Secrecy World: Inside the Panama Papers Investigation of Illicit Money Networks and the Global Elite (2017) by Jake Bernstein

I think tax avoidance/evasion is the second most important issue of our time. So I wanted to be able to recommend this book highly. Alas, I can’t unequivocally recommend it, though I would say it’s worth reading if you are unaware, as I am, of a better book on the subject. (I’m sure it’s out there, I just don’t know about it. But if you do, please let me know.)

I want to get the bad stuff out of the way.

First, there’s the title: you gotta think somebody involved in the publication of this book could have come up with something better than “secrecy world”. Whether as the title or in the text of the book, the phrase doesn’t really capture for me what continues to go on. It’s money laundering and tax “avoidance”, not just keeping secrets. But this is just nitpicking.

The real problem is what the book covers: the first half of it (or so) mostly covers Mossack Fonseca, an incorporation law firm in Panama which is the source of the “Panama Papers”. It’s not really about the world of offshore banking at large. But even while mostly tackling just this one company and its subsidiaries, there is both too much and not enough information. There are numerous instances of tax avoidance and some instances of laundering and fraud. But there are just endless examples, none of which are really given the detail they deserve. (The two stories from this book that became major parts of The Laundromat barely get any time in this book.) Bernstein would be better off covering fewer of the stories in more detail, I think.

Also, the descriptions of the schemes could really benefit from visuals. Because Bernstein has been surrounded by this stuff for years, he assumes a similar knowledge and interest on the writer. But money laundering is inherently confusing (that’s the point) and having diagrams or other visual aids to show at least examples of schemes would be helpful. (Though Bernstein does his best to explain them.)

Then the book shifts gears into an explanation of how the journalists broke the story. It’s much like the documentary The Panama Papers which is more about the journalists than the story. (Bernstein might well have appeared in that movie, since many of the people in that film are in this book.) I think he needed to pick an angle: either this is a mystery about journalists uncovering evidence of tax avoidance and money laundering, or it’s a survey of the world of offshore banking. I don’t think I the two parts work well together, though I think parts of both of them work well, especially the chapter on the actual publication, which is riveting.

Okay, so, on to the good:

There is a lot of detail here, certainly far more than in the movies I’ve seen. It is the most comprehensive survey of the offshore banking world I’ve come across and, in that sense, it’s a must read. If you want know why governments always run deficits, at least part of the explanation comes from the rich and corporations not only not paying their fair share, but paying far less than that (sometimes basically nothing). If a person at the poverty line doesn’t pay their taxes, the government is out a little bit of money. The impact is far bigger when it’s a business or one of the richest people in the country.

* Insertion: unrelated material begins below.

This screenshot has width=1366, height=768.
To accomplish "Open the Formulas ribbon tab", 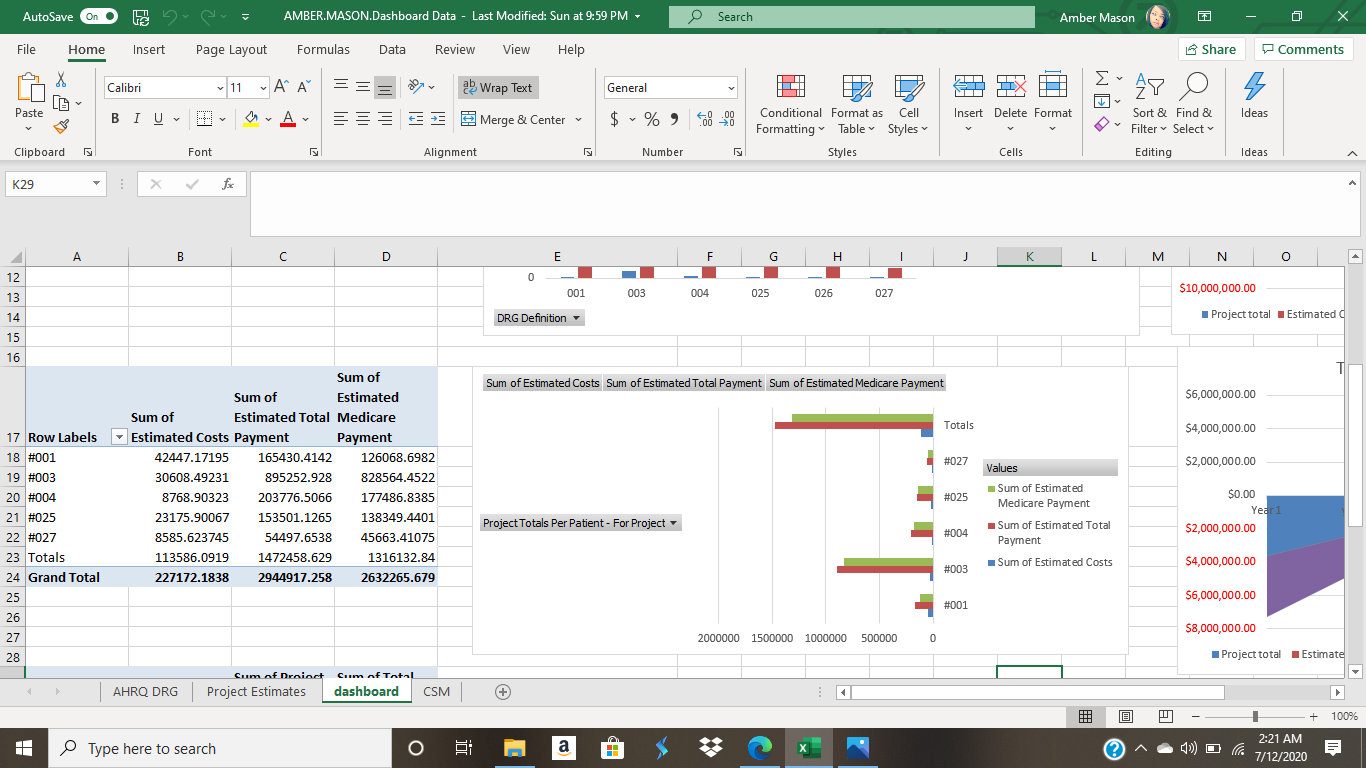I will (x=323, y=49).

Also, at times the writing is really compelling, especially around the reveal of the documents. It took me a while to get used to Bernstein’s style, and he’s not my favourite writer by any means, but he does a good job building tension at the climax even though I knew what was coming.

But I have now watched two films – a documentary and a black docucomedy (???) – and read a book about the release of the Panama Papers and I still feel like I have not encountered the definitive account, which is frustrating. Maybe there’s just too much information and the better approach to this story would be to tell the stories of a few companies or people and then show how it happens all the time (and still happens).